Problem statement: Extract the lines of the listing below, from the line with "What do you see at coordinates (683, 462)" to the line with "autosave-minutes-stepper: 5 is", both included, and reproduce them word for word.

Records to process:
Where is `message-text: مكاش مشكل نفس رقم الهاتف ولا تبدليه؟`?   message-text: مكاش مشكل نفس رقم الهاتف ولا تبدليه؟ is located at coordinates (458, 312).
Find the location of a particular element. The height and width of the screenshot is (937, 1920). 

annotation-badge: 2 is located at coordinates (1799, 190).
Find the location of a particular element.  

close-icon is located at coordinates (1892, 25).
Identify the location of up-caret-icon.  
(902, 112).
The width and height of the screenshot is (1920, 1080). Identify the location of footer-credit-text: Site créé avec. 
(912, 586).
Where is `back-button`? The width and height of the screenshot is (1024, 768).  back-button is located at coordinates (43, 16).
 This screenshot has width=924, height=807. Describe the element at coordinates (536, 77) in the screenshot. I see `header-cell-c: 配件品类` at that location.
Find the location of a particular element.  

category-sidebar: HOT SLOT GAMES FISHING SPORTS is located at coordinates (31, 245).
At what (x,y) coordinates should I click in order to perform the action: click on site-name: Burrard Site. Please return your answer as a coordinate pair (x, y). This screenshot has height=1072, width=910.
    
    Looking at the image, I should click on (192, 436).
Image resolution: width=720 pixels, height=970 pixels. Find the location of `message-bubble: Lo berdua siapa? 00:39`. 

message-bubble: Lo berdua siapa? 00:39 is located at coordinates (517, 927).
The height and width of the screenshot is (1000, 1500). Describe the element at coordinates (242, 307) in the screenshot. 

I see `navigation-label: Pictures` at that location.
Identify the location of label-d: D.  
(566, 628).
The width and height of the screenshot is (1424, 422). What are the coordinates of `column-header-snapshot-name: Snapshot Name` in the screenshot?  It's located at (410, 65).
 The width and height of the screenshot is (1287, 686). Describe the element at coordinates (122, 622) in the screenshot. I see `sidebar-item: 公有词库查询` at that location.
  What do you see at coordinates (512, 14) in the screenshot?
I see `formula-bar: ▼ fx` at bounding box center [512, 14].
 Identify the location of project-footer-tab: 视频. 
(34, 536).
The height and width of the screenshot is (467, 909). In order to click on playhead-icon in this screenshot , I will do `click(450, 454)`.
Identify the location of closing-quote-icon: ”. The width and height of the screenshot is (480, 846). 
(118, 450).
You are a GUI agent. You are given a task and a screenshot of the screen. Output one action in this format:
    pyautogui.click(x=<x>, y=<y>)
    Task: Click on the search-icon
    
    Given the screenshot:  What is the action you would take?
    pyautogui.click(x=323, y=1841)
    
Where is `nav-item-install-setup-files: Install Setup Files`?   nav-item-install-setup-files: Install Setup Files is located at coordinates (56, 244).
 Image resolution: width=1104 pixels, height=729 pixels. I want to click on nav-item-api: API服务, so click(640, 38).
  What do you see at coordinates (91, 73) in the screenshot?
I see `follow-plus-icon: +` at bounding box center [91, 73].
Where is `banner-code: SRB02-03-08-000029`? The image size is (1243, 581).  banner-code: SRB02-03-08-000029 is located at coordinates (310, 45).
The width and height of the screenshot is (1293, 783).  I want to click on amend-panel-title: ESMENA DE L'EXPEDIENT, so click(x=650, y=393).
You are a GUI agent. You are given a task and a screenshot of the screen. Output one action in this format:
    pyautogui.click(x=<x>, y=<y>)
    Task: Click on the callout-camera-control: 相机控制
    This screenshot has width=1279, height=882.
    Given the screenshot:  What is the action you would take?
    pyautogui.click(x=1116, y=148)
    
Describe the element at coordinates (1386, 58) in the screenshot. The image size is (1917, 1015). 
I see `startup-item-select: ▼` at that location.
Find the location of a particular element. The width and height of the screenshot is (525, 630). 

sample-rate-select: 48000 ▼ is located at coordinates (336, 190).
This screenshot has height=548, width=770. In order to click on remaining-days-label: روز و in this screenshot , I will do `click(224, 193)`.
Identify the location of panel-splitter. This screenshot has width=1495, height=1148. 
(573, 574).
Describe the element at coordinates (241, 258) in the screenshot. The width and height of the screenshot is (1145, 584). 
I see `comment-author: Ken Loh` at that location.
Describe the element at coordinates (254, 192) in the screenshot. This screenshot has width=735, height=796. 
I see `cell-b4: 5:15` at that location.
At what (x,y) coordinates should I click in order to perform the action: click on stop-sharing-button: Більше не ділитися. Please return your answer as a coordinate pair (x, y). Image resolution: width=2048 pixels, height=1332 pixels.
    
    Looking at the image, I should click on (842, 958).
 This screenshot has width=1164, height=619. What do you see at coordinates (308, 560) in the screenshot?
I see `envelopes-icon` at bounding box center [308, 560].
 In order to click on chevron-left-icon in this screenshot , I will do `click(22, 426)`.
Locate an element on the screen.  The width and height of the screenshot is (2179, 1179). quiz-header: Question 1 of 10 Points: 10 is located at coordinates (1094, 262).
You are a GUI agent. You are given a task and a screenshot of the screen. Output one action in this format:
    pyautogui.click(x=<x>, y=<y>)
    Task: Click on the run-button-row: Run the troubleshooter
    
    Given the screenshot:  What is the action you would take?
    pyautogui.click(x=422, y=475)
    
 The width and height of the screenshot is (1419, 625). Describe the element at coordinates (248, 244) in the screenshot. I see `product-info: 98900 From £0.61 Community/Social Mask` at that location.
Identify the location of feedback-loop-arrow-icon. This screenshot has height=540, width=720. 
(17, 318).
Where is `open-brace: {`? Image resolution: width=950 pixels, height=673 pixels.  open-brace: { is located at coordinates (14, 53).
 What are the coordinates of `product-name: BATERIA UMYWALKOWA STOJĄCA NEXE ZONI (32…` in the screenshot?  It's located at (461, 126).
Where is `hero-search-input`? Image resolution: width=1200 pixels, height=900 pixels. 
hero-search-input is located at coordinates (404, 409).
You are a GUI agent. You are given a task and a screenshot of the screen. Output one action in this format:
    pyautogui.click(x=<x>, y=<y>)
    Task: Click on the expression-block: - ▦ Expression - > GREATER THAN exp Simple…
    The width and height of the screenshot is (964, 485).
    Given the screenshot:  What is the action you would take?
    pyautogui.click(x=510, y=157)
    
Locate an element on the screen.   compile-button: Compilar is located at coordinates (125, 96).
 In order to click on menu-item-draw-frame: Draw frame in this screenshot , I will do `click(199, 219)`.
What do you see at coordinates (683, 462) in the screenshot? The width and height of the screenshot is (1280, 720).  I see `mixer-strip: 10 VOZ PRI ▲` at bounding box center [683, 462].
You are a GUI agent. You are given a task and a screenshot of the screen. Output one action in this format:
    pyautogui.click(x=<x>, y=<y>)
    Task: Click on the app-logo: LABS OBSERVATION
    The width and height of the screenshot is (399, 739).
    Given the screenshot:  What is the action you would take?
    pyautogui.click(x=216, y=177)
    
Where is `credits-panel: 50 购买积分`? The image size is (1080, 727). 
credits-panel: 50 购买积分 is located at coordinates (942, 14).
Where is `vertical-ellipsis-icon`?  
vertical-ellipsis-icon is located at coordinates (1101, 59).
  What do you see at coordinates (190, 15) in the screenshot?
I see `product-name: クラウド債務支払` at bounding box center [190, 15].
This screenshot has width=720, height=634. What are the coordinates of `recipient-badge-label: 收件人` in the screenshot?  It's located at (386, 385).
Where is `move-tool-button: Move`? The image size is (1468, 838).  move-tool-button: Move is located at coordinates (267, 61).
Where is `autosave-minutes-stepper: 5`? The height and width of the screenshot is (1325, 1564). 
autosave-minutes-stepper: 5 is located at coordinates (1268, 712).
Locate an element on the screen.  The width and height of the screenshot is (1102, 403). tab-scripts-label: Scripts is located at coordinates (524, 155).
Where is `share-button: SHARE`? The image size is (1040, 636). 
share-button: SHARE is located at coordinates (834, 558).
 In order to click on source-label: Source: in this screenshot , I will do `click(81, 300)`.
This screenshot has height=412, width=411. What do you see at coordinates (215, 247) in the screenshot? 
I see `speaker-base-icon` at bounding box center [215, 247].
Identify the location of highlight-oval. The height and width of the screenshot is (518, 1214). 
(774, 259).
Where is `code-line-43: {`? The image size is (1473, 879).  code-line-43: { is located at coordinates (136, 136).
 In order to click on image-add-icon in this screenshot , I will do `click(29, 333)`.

Your response:
What do you see at coordinates (683, 462) in the screenshot? The width and height of the screenshot is (1280, 720).  I see `mixer-strip: 10 VOZ PRI ▲` at bounding box center [683, 462].
You are a GUI agent. You are given a task and a screenshot of the screen. Output one action in this format:
    pyautogui.click(x=<x>, y=<y>)
    Task: Click on the app-logo: LABS OBSERVATION
    The width and height of the screenshot is (399, 739).
    Given the screenshot:  What is the action you would take?
    pyautogui.click(x=216, y=177)
    
Where is `credits-panel: 50 购买积分`? The image size is (1080, 727). 
credits-panel: 50 购买积分 is located at coordinates (942, 14).
Where is `vertical-ellipsis-icon`?  
vertical-ellipsis-icon is located at coordinates (1101, 59).
  What do you see at coordinates (190, 15) in the screenshot?
I see `product-name: クラウド債務支払` at bounding box center [190, 15].
This screenshot has width=720, height=634. What are the coordinates of `recipient-badge-label: 收件人` in the screenshot?  It's located at (386, 385).
Where is `move-tool-button: Move`? The image size is (1468, 838).  move-tool-button: Move is located at coordinates (267, 61).
Where is `autosave-minutes-stepper: 5`? The height and width of the screenshot is (1325, 1564). 
autosave-minutes-stepper: 5 is located at coordinates (1268, 712).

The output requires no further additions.